### The records

:::

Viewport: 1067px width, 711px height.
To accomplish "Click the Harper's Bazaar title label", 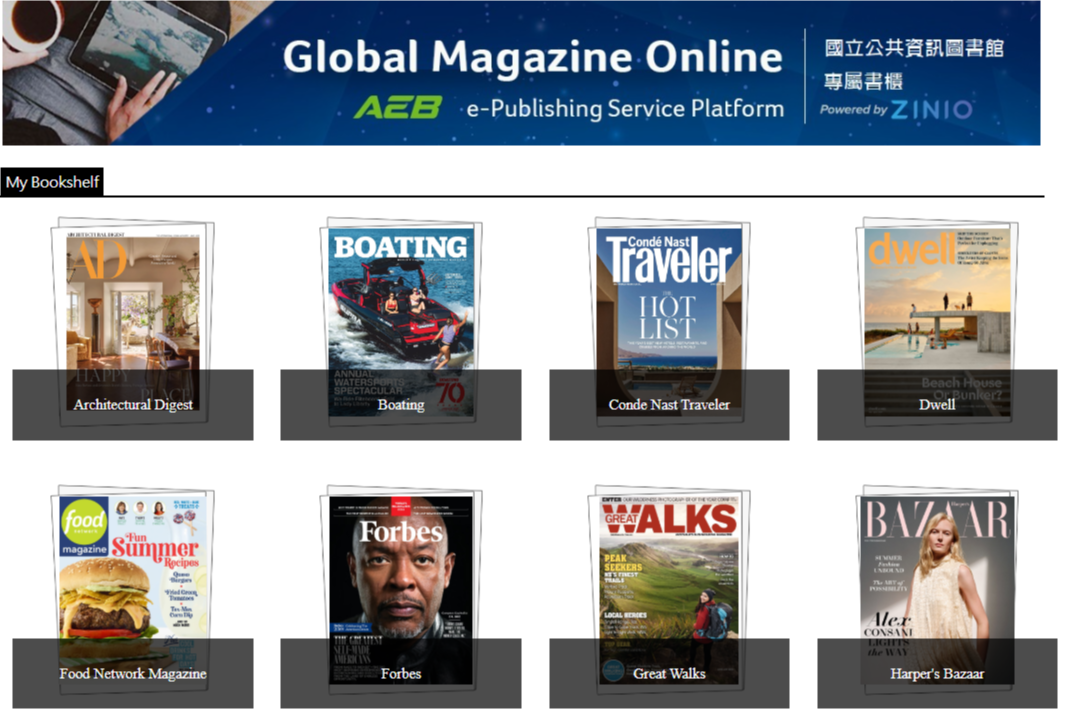I will [937, 674].
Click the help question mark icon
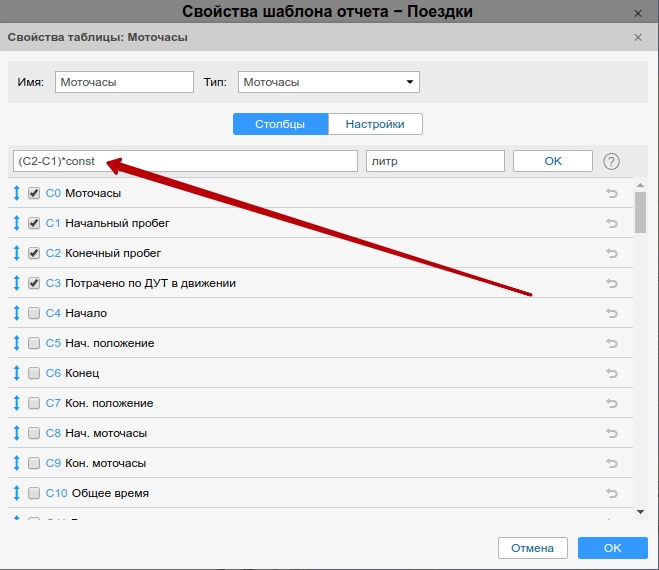This screenshot has height=570, width=659. pyautogui.click(x=612, y=161)
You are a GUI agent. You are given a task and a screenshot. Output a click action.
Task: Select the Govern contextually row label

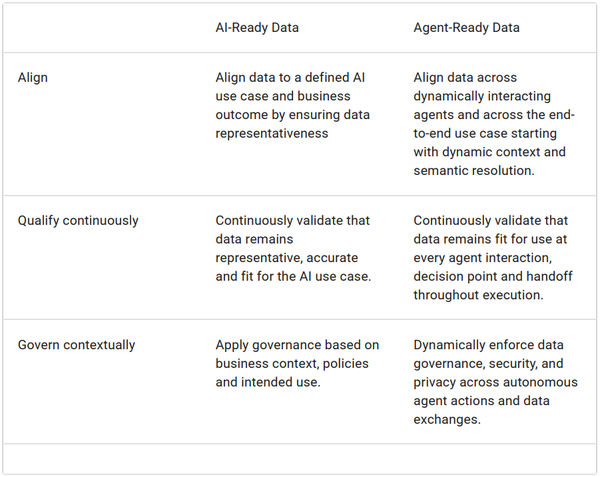click(77, 345)
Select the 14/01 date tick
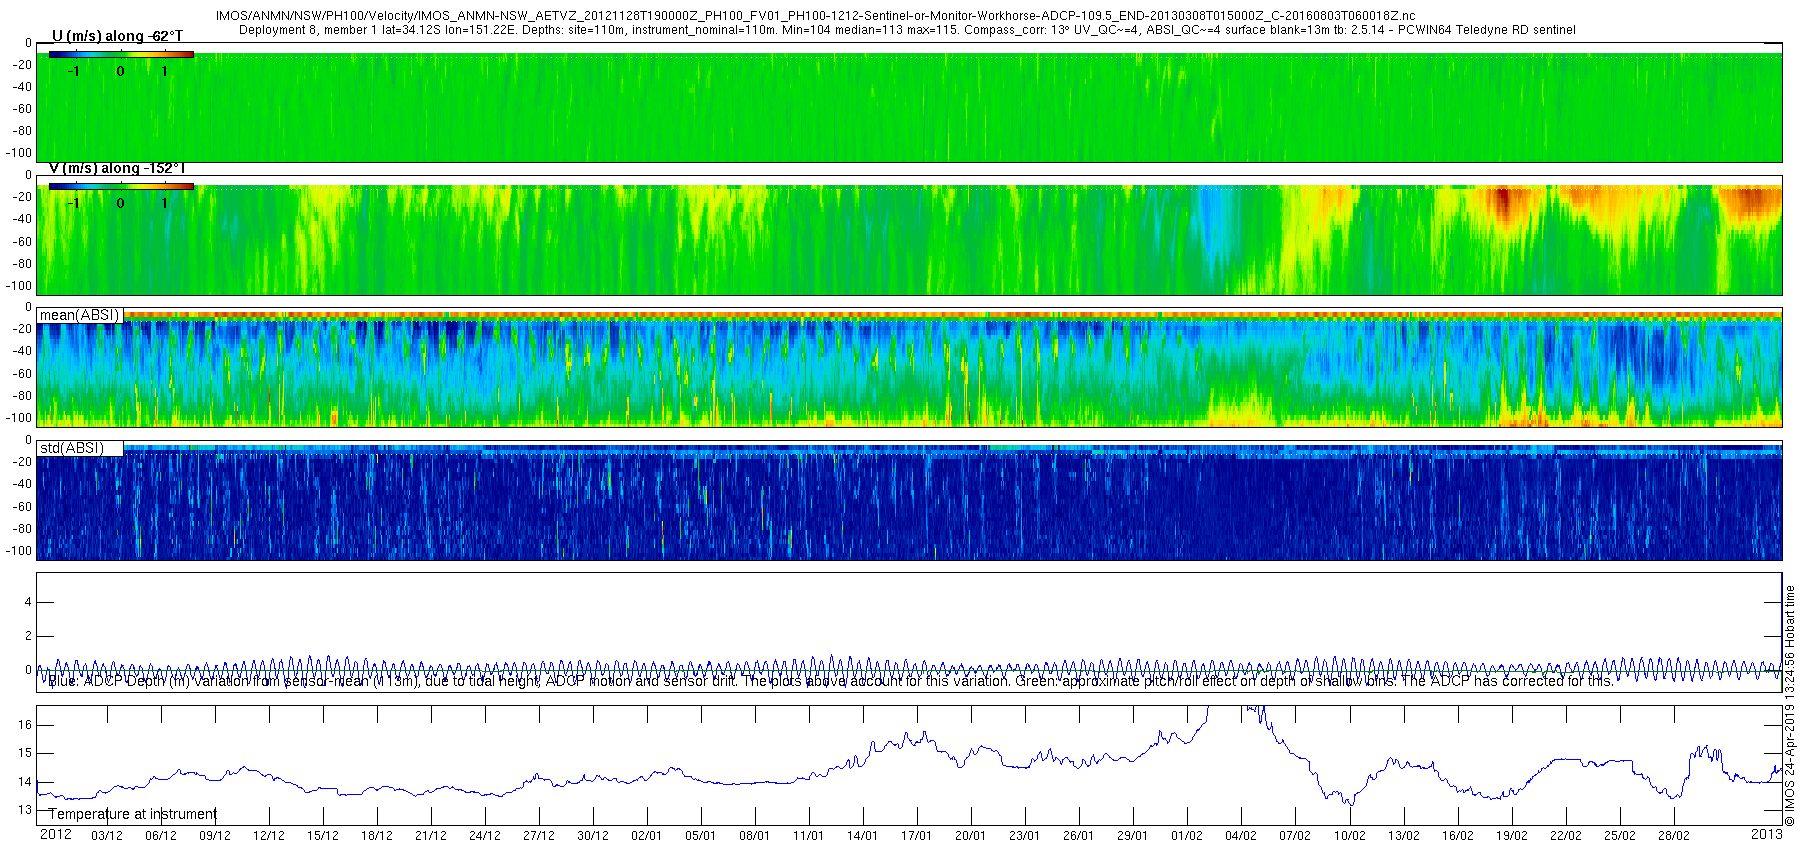Viewport: 1800px width, 850px height. (862, 836)
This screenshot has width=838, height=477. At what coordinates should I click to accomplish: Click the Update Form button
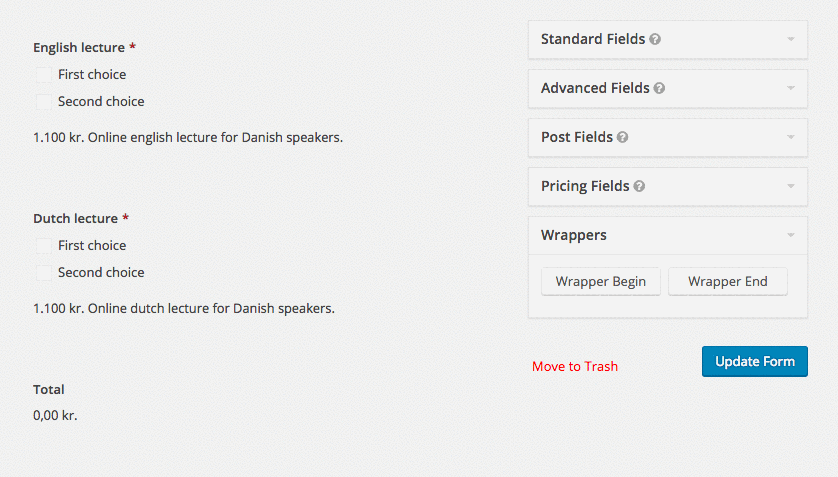[755, 362]
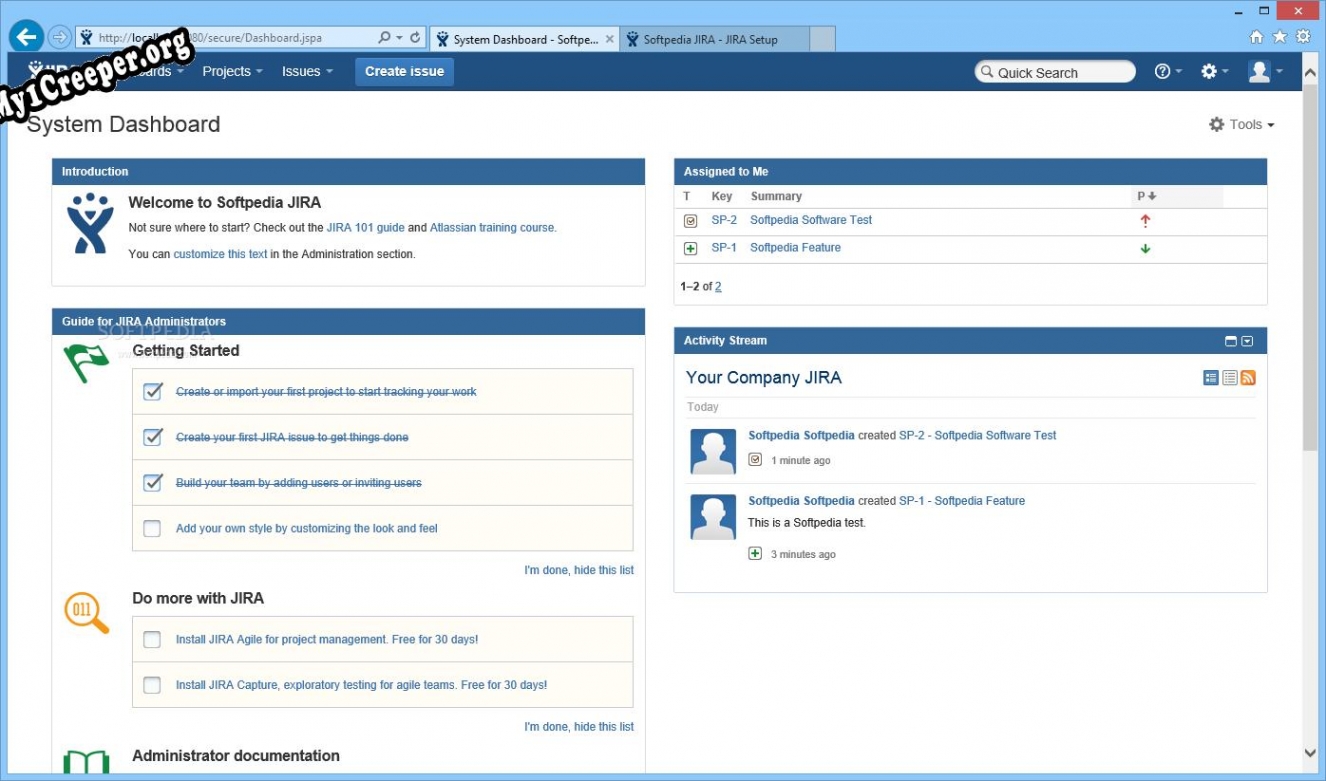Tick the Install JIRA Capture checkbox
Screen dimensions: 1326x781
pyautogui.click(x=152, y=685)
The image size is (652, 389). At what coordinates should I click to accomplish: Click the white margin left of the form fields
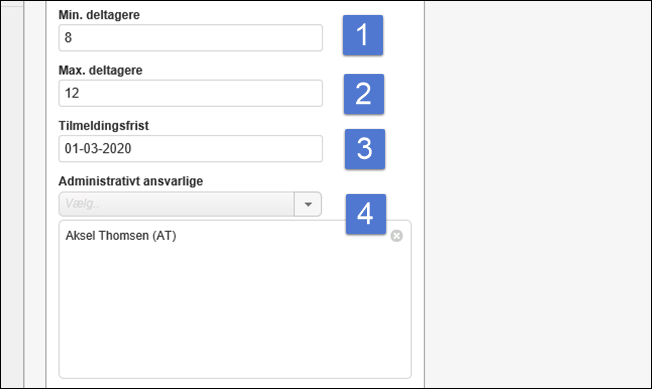[x=52, y=194]
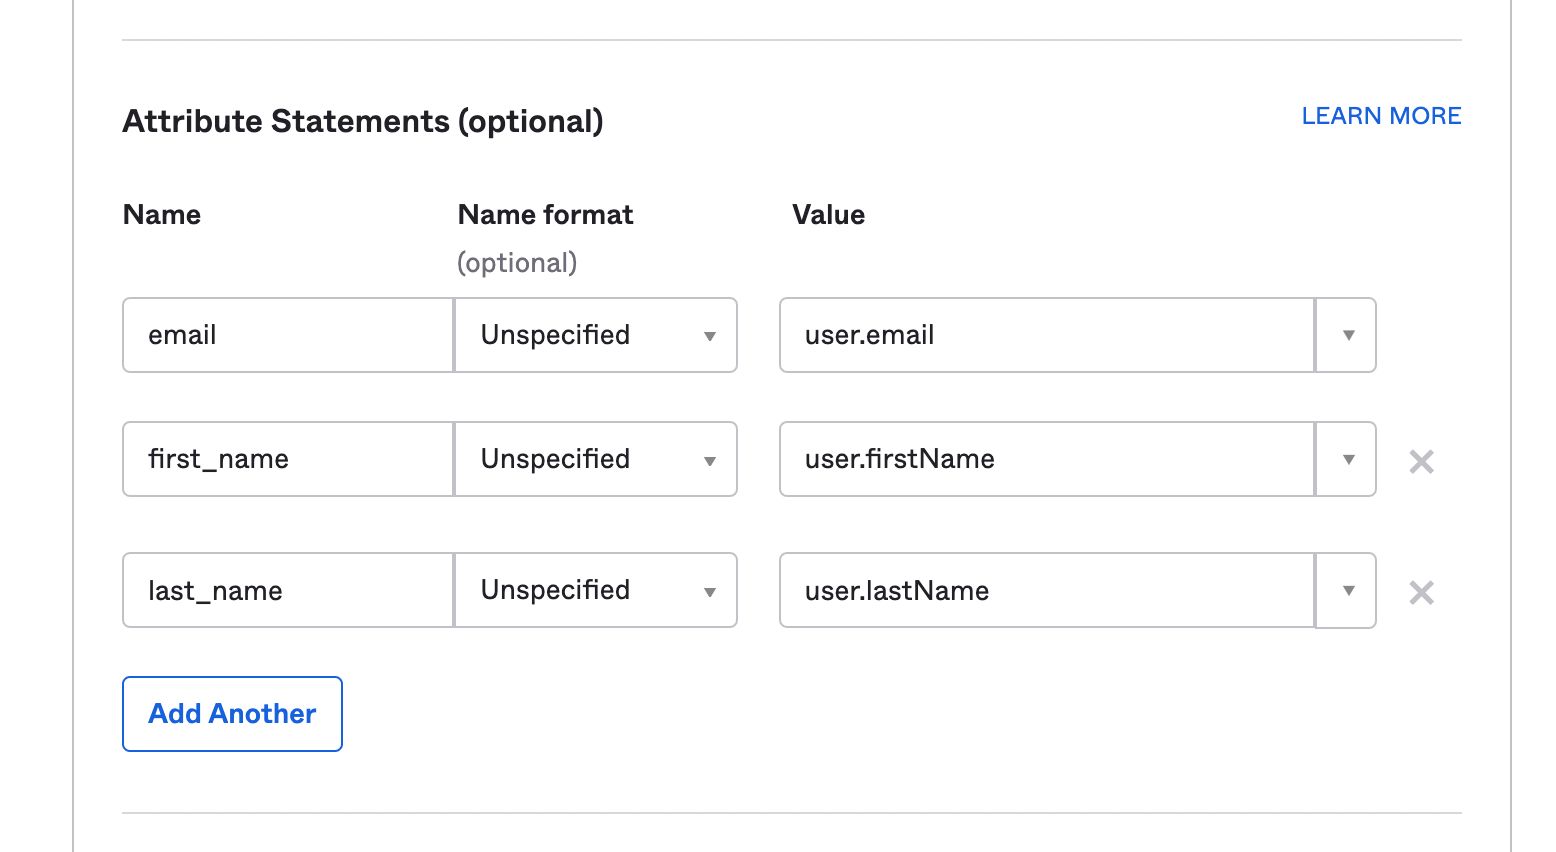The image size is (1556, 852).
Task: Expand value options arrow for user.lastName
Action: 1347,590
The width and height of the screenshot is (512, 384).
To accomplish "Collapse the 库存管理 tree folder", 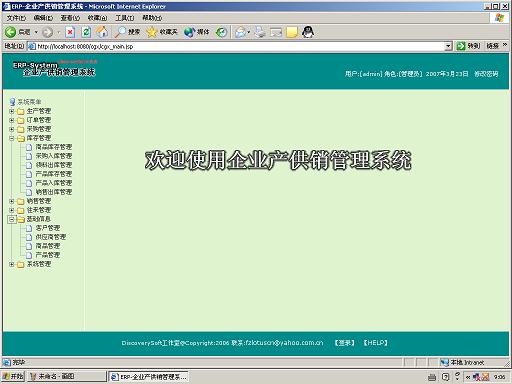I will click(x=12, y=138).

:::

### What to do
Each line between the one holding "Click the help question mark icon" and the one holding "The width and", inclusive, should be copied exactly as it appears above, and pictures should be omitted.

### Solution for this problem
Click the help question mark icon
This screenshot has height=570, width=659. pyautogui.click(x=612, y=161)
You are a GUI agent. You are given a task and a screenshot. Output a click action.
Task: Select the Govern contextually row label

click(77, 345)
Select the 14/01 date tick
Viewport: 1800px width, 850px height. (862, 836)
This screenshot has width=838, height=477. At what coordinates should I click to accomplish: Click the Update Form button
[755, 362]
Tick the Install JIRA Capture checkbox
Screen dimensions: 1326x781
pyautogui.click(x=152, y=685)
The image size is (652, 389). At what coordinates should I click to accomplish: Click the white margin left of the form fields
[x=52, y=194]
The image size is (1556, 852).
Task: Expand value options arrow for user.lastName
Action: 1347,590
The width and height of the screenshot is (512, 384).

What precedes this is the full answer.